# `.ipynb` to `.md` Converter

In [None]:
! jupyter nbconvert --to markdown *.ipynb

[NbConvertApp] Converting notebook 1-Converter.ipynb to markdown
[NbConvertApp] Writing 3173 bytes to 1-Converter.md
[NbConvertApp] Converting notebook 1-Index.ipynb to markdown
  {%- elif type == 'text/vnd.mermaid' -%}
[NbConvertApp] Writing 50061 bytes to 1-Index.md
[NbConvertApp] Converting notebook 2-Algebraic-and-Number-Theoritic.ipynb to markdown
[NbConvertApp] Writing 5343 bytes to 2-Algebraic-and-Number-Theoritic.md
[NbConvertApp] Converting notebook 2.1-Factoring.ipynb to markdown
[NbConvertApp] Writing 8367 bytes to 2.1-Factoring.md
[NbConvertApp] Converting notebook 2.10-Matrix Elements and Multiplicity Coefficients of Group Representations.ipynb to markdown
[NbConvertApp] Writing 7397 bytes to 2.10-Matrix Elements and Multiplicity Coefficients of Group Representations.md
[NbConvertApp] Converting notebook 2.11-Verifying Matrix Products.ipynb to markdown
[NbConvertApp] Writing 6240 bytes to 2.11-Verifying Matrix Products.md
[NbConvertApp] Converting notebook 2.12-Subset-sum.

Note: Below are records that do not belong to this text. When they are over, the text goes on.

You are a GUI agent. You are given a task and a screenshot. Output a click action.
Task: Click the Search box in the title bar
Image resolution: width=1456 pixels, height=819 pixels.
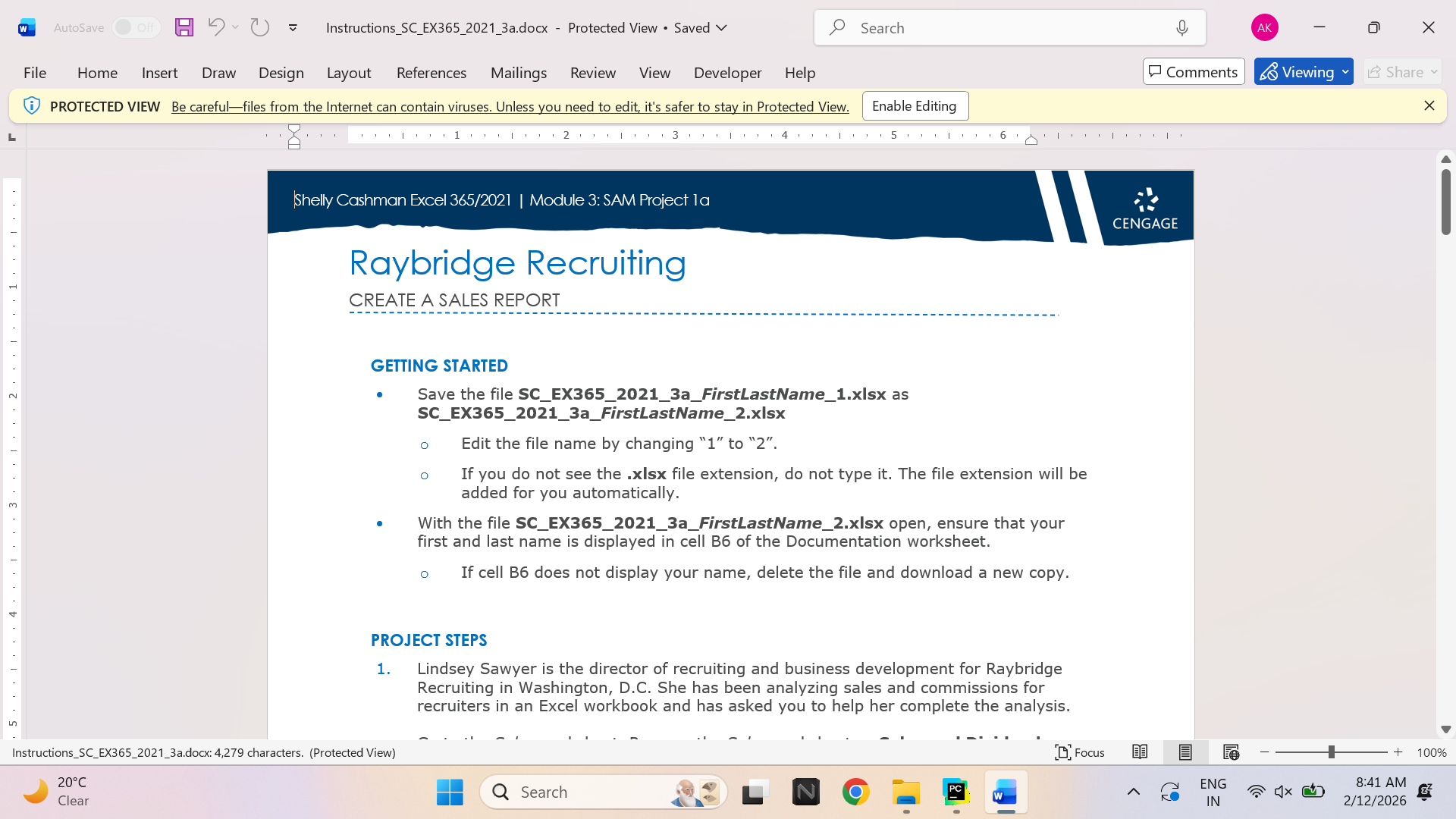point(1010,28)
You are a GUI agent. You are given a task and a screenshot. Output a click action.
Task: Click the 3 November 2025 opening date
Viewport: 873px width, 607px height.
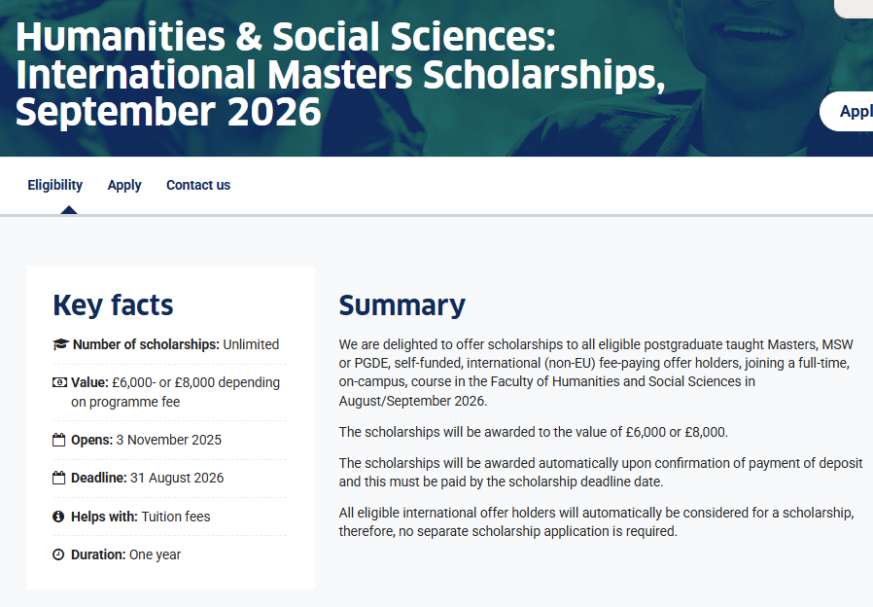click(169, 440)
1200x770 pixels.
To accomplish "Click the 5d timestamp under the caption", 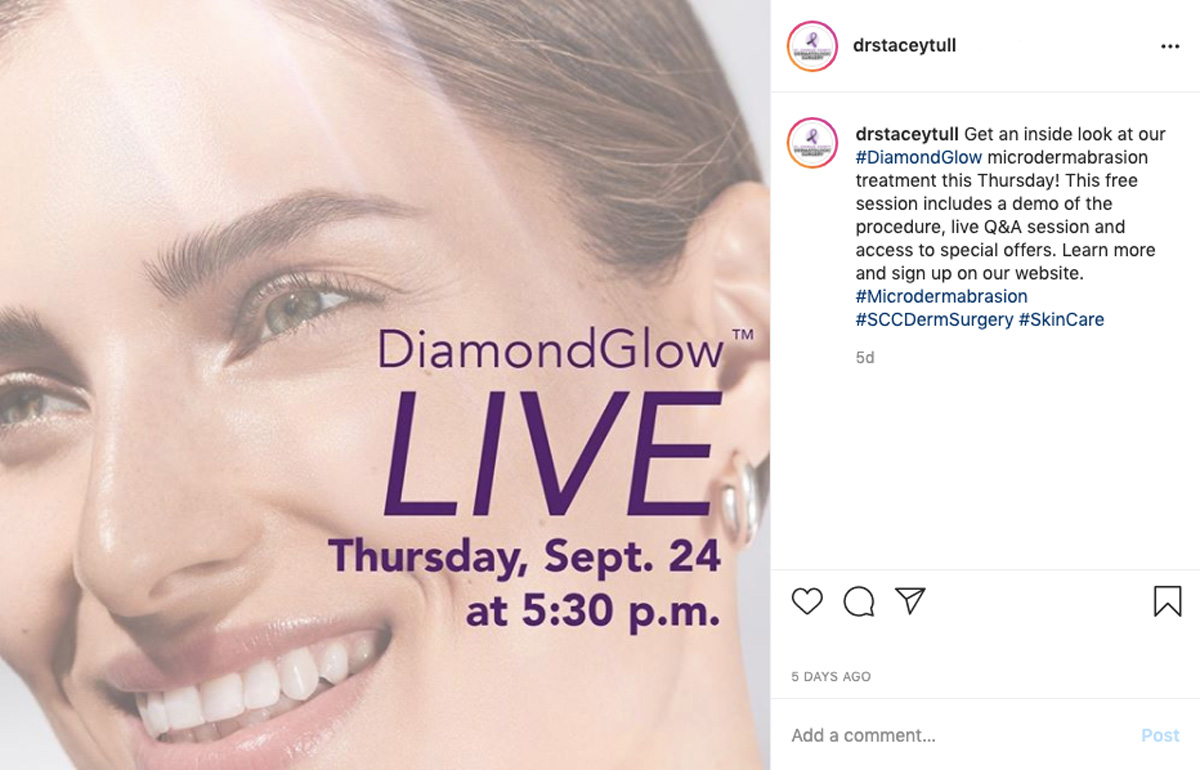I will click(x=865, y=357).
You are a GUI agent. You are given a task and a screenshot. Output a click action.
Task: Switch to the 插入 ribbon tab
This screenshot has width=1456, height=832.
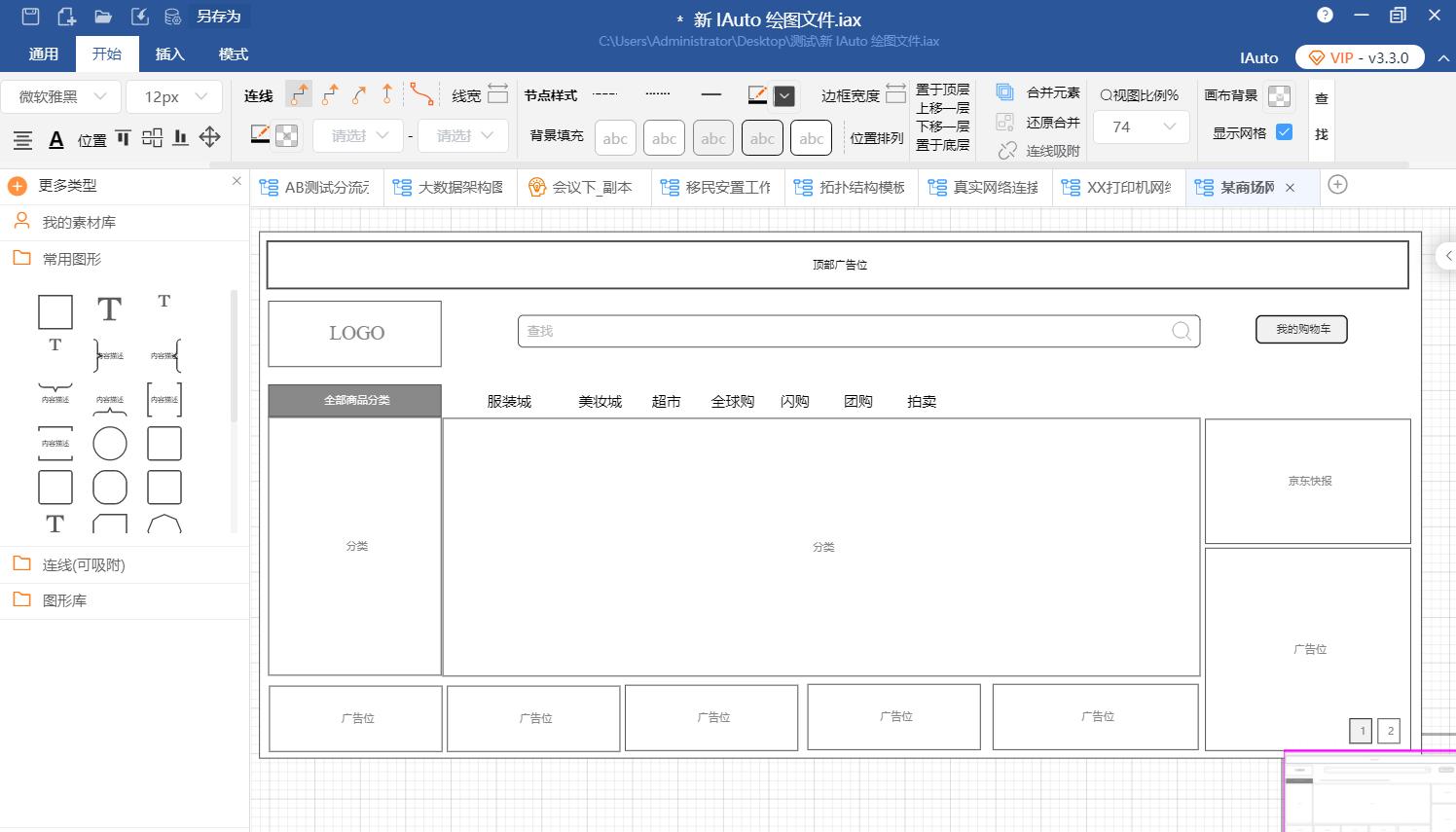(x=169, y=54)
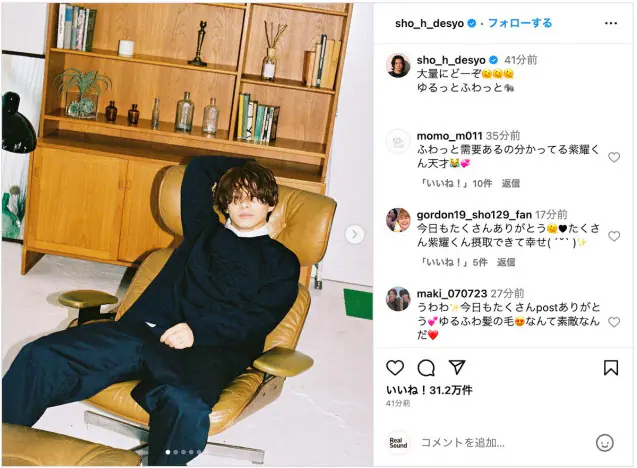The image size is (637, 468).
Task: Save the post with the bookmark icon
Action: [x=611, y=368]
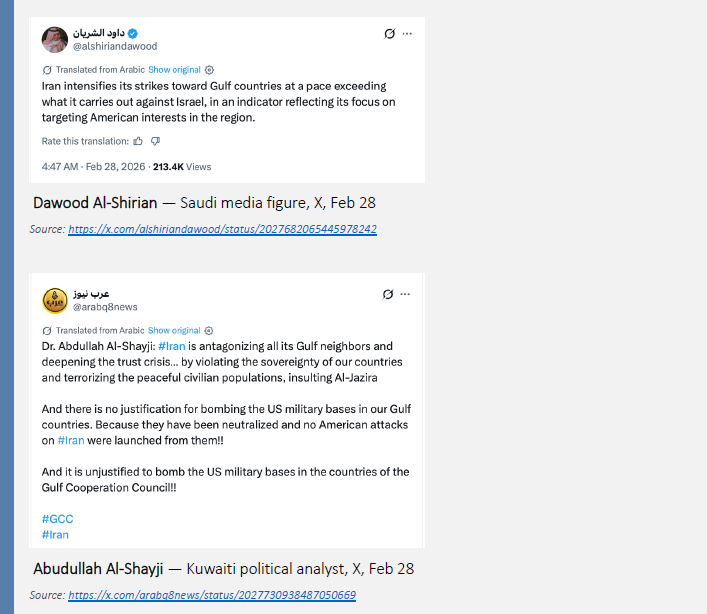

## Combine all `.md` file to create `book.md`

In [3]:
! cat *.md > book.md

## Remove long url

In [3]:
import re
import os

def shorten_long_urls_in_markdown(input_file, output_file, url_length_threshold=80):
    """
    Converts long inline Markdown links to reference-style links.

    Args:
        input_file (str): Path to the source Markdown file.
        output_file (str): Path to save the cleaned Markdown file.
        url_length_threshold (int): The minimum length for a URL to be considered "long".
    """
    try:
        with open(input_file, 'r', encoding='utf-8') as f:
            content = f.read()
    except FileNotFoundError:
        print(f"Error: The file '{input_file}' was not found.")
        return

    # Regex to find all inline markdown links: [text](url)
    # It correctly handles nested brackets in the link text.
    inline_link_regex = re.compile(r'\[((?:[^\[\]]|\[[^\]]*\])*)\]\(([^)]+)\)')

    references = {}
    ref_counter = 1
    
    # This function will be called for each match found by re.sub
    def replace_link(match):
        nonlocal ref_counter
        link_text = match.group(1)
        url = match.group(2)

        # Check if the URL is long and not already a reference placeholder
        if len(url) > url_length_threshold and not url.startswith('#'):
            # Check if we have already created a reference for this URL
            if url in references:
                ref_id = references[url]
            else:
                ref_id = f"ref{ref_counter}"
                references[url] = ref_id
                ref_counter += 1
            
            # Return the new reference-style link
            return f"[{link_text}][{ref_id}]"
        else:
            # If the URL is not long, leave the link as is
            return match.group(0)

    # Perform the replacement across the entire file content
    new_content = inline_link_regex.sub(replace_link, content)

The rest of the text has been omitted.